Eden wasn’t sure how long she sat there staring at the door. After what felt like forever, her muscles relaxed and the tension in her body slowed and seeped out of her. She slumped onto the floor on her side. Her body trembled, and a rush of tears came hard. She cried as the recent events all came back to her. The dead faces of the men and women who’d traveled deep into the impenetrable forest with her. Everyone eager for the experience of a lifetime.

Sweet Maggie, humorous Harold, and all the others whom she’d formed a bond with in so short a time. All dead. Their lives had been snuffed out because they had been in the wrong place at the wrong time.

And what about her? She was alive, but was she ever going to get out of the jungle? And who was the beast of the forest who’d saved her? Who was the pale ghost?

 

 

1

 

 

Twenty-two years ago

 

 

Amelia Haywood sat in the small Cessna, her tiny son, Thorne, in the seat beside her.

She grinned and pointed at the dense miles of spreading Ugandan forest far below them. “See? Look at the jungle.” Thorne squirmed and stretched up in his seat to peer out the oval window. Amelia stroked a hand down his dark hair. It was silky as a baby’s, even though Thorne was three years old as of last week.

Thorne pointed a tiny finger at the window. “Mummy!”

“Yes, Thorne, that’s the jungle.”

“Monkey!” He looked down at the child’s picture book in his lap, where it said, M is for monkey. Then he focused back on the window.

“Jacob, how much farther is it?” Amelia asked her husband.

Jacob turned to face her from the seat next to the pilot. His dark hair and vivid blue eyes were a mirror image of their son’s. Thorne looked like her a little too, around the mouth, especially when he smiled. That pleased Amelia, because Jacob always said it was her smile that he dreamed about whenever he closed his eyes. Amelia had never imagined she could love someone as much as her husband, but she did. Jacob and Thorne were her entire world.

“We’ve got about another hour until we get to the airstrip,” Jacob guessed.

Charlie, their hired pilot, nodded. “He’s right, about an hour.”

“Tomorrow we’ll see the monkeys,” Amelia said to her son. She turned the book’s pages until she got to the letter G. A picture of a gorilla was below the letter.

“Gorilla.” She spoke the word slowly and clearly.

Thorne planted his palm on the picture and said loudly, “Monkey!”

“Gorilla,” she said again.

The child turned serious eyes to hers and then said, “Go-willa.”
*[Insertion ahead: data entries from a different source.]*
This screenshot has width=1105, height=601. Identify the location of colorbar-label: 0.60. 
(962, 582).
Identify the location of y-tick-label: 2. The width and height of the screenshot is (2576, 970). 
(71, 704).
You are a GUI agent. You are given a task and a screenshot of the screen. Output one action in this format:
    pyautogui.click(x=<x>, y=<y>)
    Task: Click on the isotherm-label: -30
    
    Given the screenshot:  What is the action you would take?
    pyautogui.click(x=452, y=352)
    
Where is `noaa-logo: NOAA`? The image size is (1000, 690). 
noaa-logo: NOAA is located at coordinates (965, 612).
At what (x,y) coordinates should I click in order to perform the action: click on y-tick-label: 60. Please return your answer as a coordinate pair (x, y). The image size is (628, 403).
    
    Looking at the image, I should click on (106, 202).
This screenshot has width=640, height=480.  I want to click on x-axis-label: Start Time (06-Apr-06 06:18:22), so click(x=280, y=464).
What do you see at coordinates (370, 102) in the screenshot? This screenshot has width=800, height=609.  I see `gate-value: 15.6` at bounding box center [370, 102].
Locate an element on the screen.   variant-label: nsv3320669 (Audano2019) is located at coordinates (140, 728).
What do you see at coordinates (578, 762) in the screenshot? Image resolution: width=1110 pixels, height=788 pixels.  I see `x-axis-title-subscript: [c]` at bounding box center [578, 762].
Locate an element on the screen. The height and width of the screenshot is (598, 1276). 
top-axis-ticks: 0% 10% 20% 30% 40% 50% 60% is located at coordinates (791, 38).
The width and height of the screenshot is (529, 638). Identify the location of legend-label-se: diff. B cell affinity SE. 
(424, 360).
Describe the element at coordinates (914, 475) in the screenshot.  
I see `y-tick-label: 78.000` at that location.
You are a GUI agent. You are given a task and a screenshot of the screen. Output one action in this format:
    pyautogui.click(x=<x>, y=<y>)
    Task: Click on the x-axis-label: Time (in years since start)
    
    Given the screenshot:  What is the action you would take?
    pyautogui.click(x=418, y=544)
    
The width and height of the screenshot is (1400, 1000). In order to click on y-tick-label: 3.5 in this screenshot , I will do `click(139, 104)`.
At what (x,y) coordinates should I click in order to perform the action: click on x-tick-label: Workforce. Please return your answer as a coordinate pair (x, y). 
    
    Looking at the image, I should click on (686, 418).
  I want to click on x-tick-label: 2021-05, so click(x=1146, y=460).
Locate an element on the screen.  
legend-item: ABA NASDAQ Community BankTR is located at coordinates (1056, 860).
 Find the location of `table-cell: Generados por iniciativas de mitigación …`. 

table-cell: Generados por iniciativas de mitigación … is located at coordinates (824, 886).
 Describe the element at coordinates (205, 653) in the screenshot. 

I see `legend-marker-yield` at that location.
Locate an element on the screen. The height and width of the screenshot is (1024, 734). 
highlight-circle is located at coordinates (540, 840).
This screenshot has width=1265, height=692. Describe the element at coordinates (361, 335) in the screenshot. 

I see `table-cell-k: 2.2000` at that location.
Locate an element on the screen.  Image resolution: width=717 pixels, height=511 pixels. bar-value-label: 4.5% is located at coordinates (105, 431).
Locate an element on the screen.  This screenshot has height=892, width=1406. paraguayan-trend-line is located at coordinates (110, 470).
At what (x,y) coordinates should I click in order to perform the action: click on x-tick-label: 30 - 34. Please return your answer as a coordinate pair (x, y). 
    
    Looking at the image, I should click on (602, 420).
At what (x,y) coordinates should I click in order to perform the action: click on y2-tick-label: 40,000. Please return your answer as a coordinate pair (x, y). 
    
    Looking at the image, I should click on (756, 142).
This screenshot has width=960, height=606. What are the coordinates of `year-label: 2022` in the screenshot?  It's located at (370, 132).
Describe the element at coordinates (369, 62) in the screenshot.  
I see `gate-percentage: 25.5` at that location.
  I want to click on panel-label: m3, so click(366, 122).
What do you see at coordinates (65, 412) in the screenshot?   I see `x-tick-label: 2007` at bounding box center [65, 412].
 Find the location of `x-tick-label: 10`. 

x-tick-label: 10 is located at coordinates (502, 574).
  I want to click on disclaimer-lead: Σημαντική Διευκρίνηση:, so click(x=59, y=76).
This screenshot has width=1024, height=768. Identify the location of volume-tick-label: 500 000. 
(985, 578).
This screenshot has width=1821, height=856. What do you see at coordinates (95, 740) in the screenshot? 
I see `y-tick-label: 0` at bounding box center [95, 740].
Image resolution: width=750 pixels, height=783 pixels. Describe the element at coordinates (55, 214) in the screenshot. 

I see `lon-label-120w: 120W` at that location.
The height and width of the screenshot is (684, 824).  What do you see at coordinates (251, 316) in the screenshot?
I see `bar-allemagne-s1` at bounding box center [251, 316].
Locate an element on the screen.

“Close enough.” Amelia chuckled and reached up to finger the necklace at her throat. It was a small gold chain with a gold ginkgo leaf. Jacob had given it to her on the night he proposed. She’d gotten a ring, of course, a lovely princess cut diamond that was a family heirloom, but Jacob had said he wanted to give her a gift that was special, and this most certainly was.

From the beginning she and Jacob had been a perfect match, both in love with wildlife and conservation. Because of his family’s wealth, they had been able to build a center near Bwindi Impenetrable Forest for park guides and guests to rest and relax before making the trek into the woods to see the gorillas.

They had also donated a large sum of money to support anti-deforestation efforts and a police force to protect the shrinking population of mountain gorillas. For the first time since she had been pregnant with Thorne, they were able to return to Africa, the cradle of civilization.